Rezeki seorang suami bukan hanya untuk dirinya sendiri. Dalam Islam, rezeki yang Allah berikan juga mengandung hak istri dan anak-anak. Simak penjelasan lengkap beserta dalil dan hikmahnya.
Rezeki Seorang Suami Bukan Hanya Miliknya Sendiri
Banyak orang beranggapan bahwa hasil kerja seorang suami adalah milik pribadinya sepenuhnya. Padahal, dalam ajaran Islam, rezeki yang Allah SWT titipkan kepada seorang suami bukan hanya untuk dirinya sendiri, tetapi juga mengandung hak istri dan anak-anak yang menjadi tanggung jawabnya.
Seorang suami memang diperintahkan untuk bekerja dan mencari nafkah yang halal. Namun, tujuan dari usaha tersebut bukan sekadar memenuhi kebutuhan pribadi, melainkan sebagai bentuk ibadah kepada Allah dengan menunaikan kewajiban terhadap keluarga.

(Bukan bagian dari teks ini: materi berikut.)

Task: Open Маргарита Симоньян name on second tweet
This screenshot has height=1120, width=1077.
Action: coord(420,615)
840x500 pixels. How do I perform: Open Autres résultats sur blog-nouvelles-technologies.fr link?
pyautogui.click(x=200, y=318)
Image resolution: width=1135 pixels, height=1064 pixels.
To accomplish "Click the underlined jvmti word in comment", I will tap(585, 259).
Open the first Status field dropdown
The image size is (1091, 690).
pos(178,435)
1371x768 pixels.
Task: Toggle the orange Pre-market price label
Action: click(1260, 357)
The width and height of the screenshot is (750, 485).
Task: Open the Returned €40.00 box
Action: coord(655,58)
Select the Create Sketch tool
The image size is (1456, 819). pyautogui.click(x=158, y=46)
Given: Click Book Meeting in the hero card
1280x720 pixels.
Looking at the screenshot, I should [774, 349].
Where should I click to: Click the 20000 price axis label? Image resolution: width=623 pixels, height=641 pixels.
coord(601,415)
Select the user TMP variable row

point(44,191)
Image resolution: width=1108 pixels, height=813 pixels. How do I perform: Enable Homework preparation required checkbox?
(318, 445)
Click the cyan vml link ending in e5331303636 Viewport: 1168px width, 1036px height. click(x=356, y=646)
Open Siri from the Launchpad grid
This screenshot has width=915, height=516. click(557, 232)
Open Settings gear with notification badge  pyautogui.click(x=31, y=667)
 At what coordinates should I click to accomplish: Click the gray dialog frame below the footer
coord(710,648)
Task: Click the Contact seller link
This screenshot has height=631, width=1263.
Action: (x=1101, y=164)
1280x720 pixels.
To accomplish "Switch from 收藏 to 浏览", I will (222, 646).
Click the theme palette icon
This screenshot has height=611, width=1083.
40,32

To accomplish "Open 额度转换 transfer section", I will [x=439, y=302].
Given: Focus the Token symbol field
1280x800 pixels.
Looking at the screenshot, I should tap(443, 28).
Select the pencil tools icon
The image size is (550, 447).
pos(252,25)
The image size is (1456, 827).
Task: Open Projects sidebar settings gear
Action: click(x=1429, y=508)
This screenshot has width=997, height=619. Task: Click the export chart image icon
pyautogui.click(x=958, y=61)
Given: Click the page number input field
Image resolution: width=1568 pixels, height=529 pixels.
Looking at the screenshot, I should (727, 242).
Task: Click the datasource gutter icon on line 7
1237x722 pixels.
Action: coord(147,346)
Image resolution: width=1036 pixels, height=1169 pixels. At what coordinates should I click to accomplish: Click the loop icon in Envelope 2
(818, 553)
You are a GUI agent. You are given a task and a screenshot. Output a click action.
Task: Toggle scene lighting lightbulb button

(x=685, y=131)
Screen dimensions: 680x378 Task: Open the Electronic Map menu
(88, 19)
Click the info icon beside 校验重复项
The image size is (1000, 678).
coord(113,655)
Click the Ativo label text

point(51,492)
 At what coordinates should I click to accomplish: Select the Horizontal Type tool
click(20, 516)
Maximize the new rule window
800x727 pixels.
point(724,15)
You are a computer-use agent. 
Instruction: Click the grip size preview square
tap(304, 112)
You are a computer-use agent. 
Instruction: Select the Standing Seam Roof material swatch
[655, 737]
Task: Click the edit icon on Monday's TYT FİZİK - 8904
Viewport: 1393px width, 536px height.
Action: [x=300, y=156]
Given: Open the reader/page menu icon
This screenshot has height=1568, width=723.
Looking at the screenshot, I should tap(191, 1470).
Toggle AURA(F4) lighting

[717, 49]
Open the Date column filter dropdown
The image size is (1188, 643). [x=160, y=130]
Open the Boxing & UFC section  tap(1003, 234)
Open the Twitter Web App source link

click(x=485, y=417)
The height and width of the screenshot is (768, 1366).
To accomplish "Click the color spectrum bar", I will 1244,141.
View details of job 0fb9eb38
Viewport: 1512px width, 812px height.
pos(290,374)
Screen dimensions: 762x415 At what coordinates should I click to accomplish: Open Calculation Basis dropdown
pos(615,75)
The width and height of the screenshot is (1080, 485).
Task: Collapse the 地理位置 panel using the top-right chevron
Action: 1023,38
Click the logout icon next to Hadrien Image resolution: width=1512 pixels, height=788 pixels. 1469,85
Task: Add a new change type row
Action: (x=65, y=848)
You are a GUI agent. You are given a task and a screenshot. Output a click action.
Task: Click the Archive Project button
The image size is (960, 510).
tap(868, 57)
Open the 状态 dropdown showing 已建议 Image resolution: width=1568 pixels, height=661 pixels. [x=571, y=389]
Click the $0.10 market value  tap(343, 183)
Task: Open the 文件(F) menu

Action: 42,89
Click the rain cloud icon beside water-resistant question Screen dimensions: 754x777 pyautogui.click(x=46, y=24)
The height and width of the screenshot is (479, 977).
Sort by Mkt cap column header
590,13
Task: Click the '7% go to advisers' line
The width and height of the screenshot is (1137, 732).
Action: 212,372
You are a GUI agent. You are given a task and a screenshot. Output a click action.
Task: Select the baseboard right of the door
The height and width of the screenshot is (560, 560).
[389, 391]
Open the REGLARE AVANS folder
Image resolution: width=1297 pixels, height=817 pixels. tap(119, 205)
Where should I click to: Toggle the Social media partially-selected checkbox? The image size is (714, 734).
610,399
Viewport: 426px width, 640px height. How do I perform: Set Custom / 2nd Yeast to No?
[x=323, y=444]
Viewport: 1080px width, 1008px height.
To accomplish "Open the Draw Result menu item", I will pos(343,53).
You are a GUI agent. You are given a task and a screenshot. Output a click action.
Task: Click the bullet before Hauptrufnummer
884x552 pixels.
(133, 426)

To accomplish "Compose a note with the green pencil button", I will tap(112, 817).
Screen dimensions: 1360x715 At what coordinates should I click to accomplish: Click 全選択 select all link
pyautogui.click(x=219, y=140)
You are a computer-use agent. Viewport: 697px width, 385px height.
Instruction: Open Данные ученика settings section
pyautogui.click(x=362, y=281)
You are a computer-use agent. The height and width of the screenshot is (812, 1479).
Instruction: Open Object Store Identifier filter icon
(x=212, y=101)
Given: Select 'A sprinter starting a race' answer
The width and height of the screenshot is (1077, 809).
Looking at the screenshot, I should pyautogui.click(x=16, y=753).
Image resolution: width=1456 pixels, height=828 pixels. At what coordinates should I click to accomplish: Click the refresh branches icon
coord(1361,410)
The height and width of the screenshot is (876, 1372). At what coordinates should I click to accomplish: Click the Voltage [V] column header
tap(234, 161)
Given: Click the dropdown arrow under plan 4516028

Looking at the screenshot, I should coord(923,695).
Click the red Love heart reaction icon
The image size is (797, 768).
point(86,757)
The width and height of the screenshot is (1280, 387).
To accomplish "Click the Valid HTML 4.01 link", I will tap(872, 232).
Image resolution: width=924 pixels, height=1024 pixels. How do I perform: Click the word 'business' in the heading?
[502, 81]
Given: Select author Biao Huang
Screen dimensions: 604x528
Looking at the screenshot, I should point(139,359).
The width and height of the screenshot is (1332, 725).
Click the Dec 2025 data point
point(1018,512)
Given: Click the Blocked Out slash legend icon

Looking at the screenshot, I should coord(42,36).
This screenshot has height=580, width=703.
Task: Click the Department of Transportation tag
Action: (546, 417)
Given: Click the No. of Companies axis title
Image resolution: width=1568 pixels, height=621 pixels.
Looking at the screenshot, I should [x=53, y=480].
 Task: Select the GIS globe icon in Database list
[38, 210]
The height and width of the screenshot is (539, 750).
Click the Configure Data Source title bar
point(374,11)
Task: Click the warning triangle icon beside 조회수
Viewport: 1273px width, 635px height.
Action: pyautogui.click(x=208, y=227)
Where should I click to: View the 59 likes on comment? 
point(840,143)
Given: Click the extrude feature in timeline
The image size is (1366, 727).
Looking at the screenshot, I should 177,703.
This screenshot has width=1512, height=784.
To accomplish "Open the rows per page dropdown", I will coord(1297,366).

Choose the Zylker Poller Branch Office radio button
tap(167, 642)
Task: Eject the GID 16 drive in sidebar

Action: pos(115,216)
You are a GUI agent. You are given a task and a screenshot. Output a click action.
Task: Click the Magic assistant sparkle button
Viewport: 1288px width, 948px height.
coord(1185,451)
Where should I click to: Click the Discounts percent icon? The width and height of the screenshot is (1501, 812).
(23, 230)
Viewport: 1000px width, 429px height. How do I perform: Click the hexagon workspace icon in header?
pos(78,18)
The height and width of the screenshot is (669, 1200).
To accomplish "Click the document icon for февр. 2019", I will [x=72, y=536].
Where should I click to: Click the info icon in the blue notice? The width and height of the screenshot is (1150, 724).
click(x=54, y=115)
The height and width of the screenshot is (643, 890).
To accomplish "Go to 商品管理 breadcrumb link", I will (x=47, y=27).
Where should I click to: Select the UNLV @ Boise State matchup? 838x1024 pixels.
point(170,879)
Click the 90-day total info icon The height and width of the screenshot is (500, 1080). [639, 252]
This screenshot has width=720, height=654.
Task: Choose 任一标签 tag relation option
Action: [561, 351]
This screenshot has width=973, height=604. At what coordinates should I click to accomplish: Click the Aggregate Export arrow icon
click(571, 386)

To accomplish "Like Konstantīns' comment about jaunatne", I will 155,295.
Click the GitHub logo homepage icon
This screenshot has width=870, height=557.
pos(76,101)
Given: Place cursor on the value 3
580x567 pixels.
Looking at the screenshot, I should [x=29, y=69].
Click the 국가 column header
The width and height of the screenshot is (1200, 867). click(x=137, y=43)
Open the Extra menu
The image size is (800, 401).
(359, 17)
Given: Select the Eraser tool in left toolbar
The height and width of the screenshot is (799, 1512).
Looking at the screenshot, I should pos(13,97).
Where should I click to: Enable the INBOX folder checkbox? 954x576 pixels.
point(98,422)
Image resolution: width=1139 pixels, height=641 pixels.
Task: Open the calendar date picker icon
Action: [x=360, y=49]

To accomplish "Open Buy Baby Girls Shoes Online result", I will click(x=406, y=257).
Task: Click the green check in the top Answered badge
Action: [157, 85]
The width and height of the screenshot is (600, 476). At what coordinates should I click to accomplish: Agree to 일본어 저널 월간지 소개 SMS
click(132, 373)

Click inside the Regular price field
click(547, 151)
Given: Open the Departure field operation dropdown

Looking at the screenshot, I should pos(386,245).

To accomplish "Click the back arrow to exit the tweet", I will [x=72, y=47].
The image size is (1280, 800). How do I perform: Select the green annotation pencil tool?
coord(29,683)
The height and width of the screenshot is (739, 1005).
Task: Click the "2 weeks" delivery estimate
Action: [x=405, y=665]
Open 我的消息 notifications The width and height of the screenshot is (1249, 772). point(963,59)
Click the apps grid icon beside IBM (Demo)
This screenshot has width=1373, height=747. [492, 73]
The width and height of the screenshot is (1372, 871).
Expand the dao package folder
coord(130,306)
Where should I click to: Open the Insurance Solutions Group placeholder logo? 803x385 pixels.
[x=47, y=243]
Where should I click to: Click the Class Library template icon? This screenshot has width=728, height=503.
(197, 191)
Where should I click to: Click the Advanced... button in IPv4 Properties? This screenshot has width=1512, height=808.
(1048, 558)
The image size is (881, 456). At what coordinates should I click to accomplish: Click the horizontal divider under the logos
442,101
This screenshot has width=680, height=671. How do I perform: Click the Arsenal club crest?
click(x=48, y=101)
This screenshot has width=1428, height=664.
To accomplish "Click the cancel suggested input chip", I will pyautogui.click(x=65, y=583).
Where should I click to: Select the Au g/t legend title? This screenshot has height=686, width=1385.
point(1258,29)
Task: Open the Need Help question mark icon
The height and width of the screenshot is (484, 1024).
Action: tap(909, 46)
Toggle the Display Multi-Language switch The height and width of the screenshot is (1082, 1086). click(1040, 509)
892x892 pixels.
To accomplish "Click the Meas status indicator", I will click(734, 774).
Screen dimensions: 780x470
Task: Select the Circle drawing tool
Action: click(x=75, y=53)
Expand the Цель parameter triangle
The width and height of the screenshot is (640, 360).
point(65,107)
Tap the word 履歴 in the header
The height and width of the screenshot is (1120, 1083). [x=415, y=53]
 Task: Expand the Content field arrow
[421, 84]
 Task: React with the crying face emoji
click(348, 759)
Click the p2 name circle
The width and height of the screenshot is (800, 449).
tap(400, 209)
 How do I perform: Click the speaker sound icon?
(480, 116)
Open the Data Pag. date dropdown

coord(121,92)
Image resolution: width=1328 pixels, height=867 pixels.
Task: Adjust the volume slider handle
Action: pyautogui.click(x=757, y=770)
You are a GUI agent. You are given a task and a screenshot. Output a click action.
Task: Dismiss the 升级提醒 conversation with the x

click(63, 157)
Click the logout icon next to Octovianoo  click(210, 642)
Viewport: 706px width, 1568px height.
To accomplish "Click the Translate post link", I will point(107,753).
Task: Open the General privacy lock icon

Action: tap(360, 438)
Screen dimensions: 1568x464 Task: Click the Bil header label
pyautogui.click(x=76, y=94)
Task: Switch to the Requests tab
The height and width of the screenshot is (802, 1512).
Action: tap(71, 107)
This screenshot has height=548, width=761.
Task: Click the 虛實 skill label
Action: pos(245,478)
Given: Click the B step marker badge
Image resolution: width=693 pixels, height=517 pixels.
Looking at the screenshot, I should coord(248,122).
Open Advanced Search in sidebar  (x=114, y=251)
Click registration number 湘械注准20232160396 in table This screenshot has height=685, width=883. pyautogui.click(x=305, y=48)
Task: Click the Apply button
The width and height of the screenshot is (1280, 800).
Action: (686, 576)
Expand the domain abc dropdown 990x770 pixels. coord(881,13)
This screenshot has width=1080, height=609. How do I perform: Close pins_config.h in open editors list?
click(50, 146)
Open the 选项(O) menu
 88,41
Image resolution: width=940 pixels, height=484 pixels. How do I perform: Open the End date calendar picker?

Rezeki adalah Titipan dari Allah SWT
Islam mengajarkan bahwa seluruh rezeki berasal dari Allah SWT. Manusia hanyalah perantara dalam proses mendapatkannya.
Allah SWT berfirman:
“Dan tidak ada suatu makhluk melata pun di bumi melainkan Allah-lah yang memberi rezekinya.”
(QS. Hud: 6)
Ayat ini menunjukkan bahwa setiap anggota keluarga memiliki jatah rezekinya masing-masing. Allah dapat menitipkan rezeki anak-anak dan istri melalui usaha seorang suami sebagai kepala keluarga.
Suami Menjadi Jalan Datangnya Rezeki Keluarga
Dalam kehidupan rumah tangga, suami adalah pemimpin sekaligus pencari nafkah utama. Namun, bukan berarti seluruh penghasilan tersebut murni hasil usahanya sendiri.
Bisa jadi, bertambahnya penghasilan, datangnya proyek baru, kelancaran usaha, atau kemudahan dalam bekerja merupakan keberkahan karena adanya doa istri yang salehah serta kehadiran anak-anak yang membawa keberkahan.
Rasulullah SAW bersabda:
“Sesungguhnya kalian diberi rezeki dan ditolong karena orang-orang yang lemah di antara kalian.”
(HR. Bukhari)
Hadis ini mengajarkan bahwa keberadaan anggota keluarga yang lemah, termasuk anak-anak, dapat menjadi sebab turunnya pertolongan dan rezeki dari Allah SWT.